Mais de 3.300 ações judiciais foram movidas em grande parte por governos estaduais, locais e tribais que buscam responsabilizar essas e outras empresas por uma epidemia de abuso de opiáceos que levou a centenas de milhares de mortes por overdose nos EUA nas últimas duas décadas.

Os processos acusam os distribuidores de controles negligentes que permitiram que grandes quantidades de analgésicos viciantes fossem desviados para canais ilegais, e fabricantes de medicamentos, incluindo a J&J, de minimizar o risco de dependência em seu marketing de opiáceos.

Pelo menos 85% dos fundos do acordo devem ser usados ​​para ajudar a combater a epidemia financiando tratamento ou outros serviços, disse Geoffrey Stommer, advogado que representa tribos.

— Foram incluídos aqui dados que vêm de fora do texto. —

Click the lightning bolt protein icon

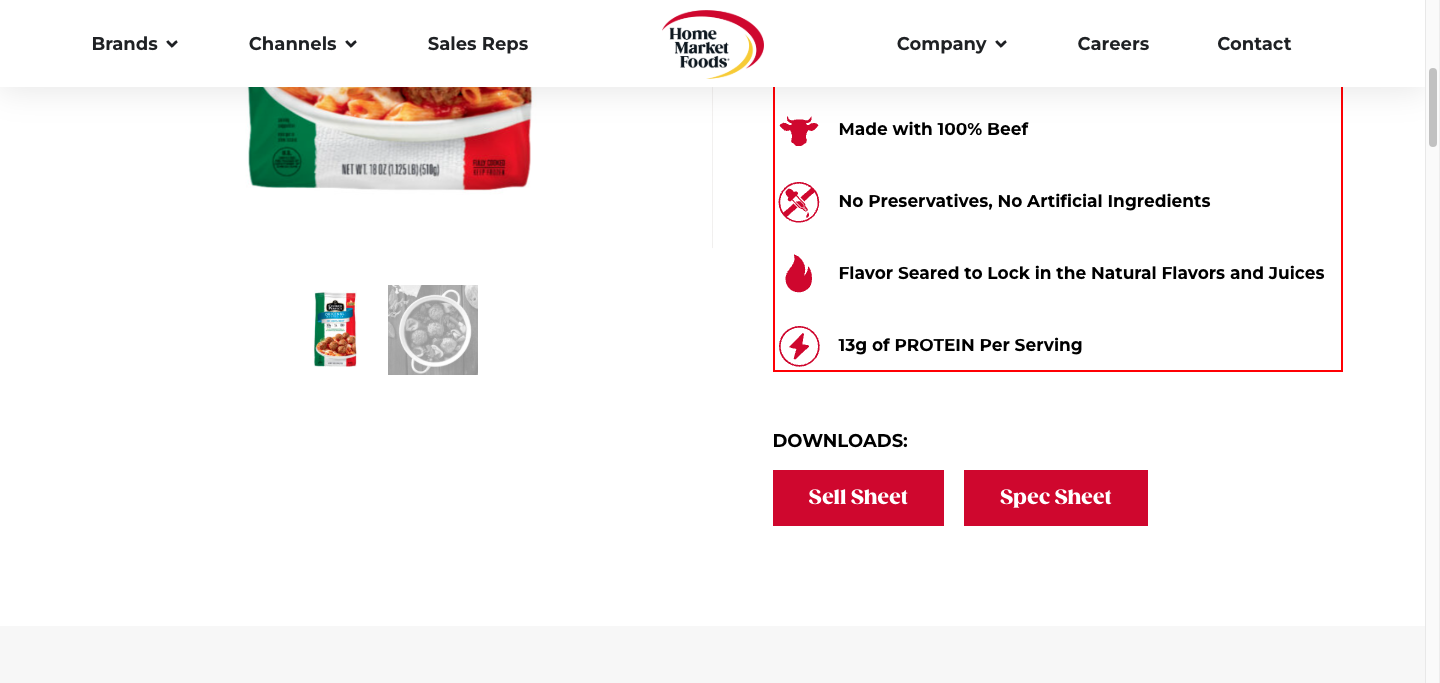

Para a tribo S’Klallam de Jamestown, no estado de Washington, qualquer dinheiro que a tribo de 550 cidadãos receber será destinado a um centro de tratamento de US$ 17 milhões que está construindo, disse Ron Allen, presidente da tribo.

“Os problemas de abuso de opiáceos e substâncias, juntamente com o alcoolismo, têm sido muito problemáticos para todos nós”, disse ele.

O acordo de terça-feira veio uma semana depois que o acordo maior de US$ 26 bilhões atingiu um marco crucial, já que a maioria dos governos locais elegíveis dos estados participantes concordou em aderir ao acordo. Cinco estados não chegaram a um acordo com algumas ou todas as quatro empresas. 

Um juiz federal da Virgínia Ocidental está considerando responsabilizar os distribuidores por alimentar a epidemia nas comunidades daquele estado, e as três empresas estão no meio de um julgamento de US$ 95 bilhões no estado de Washington.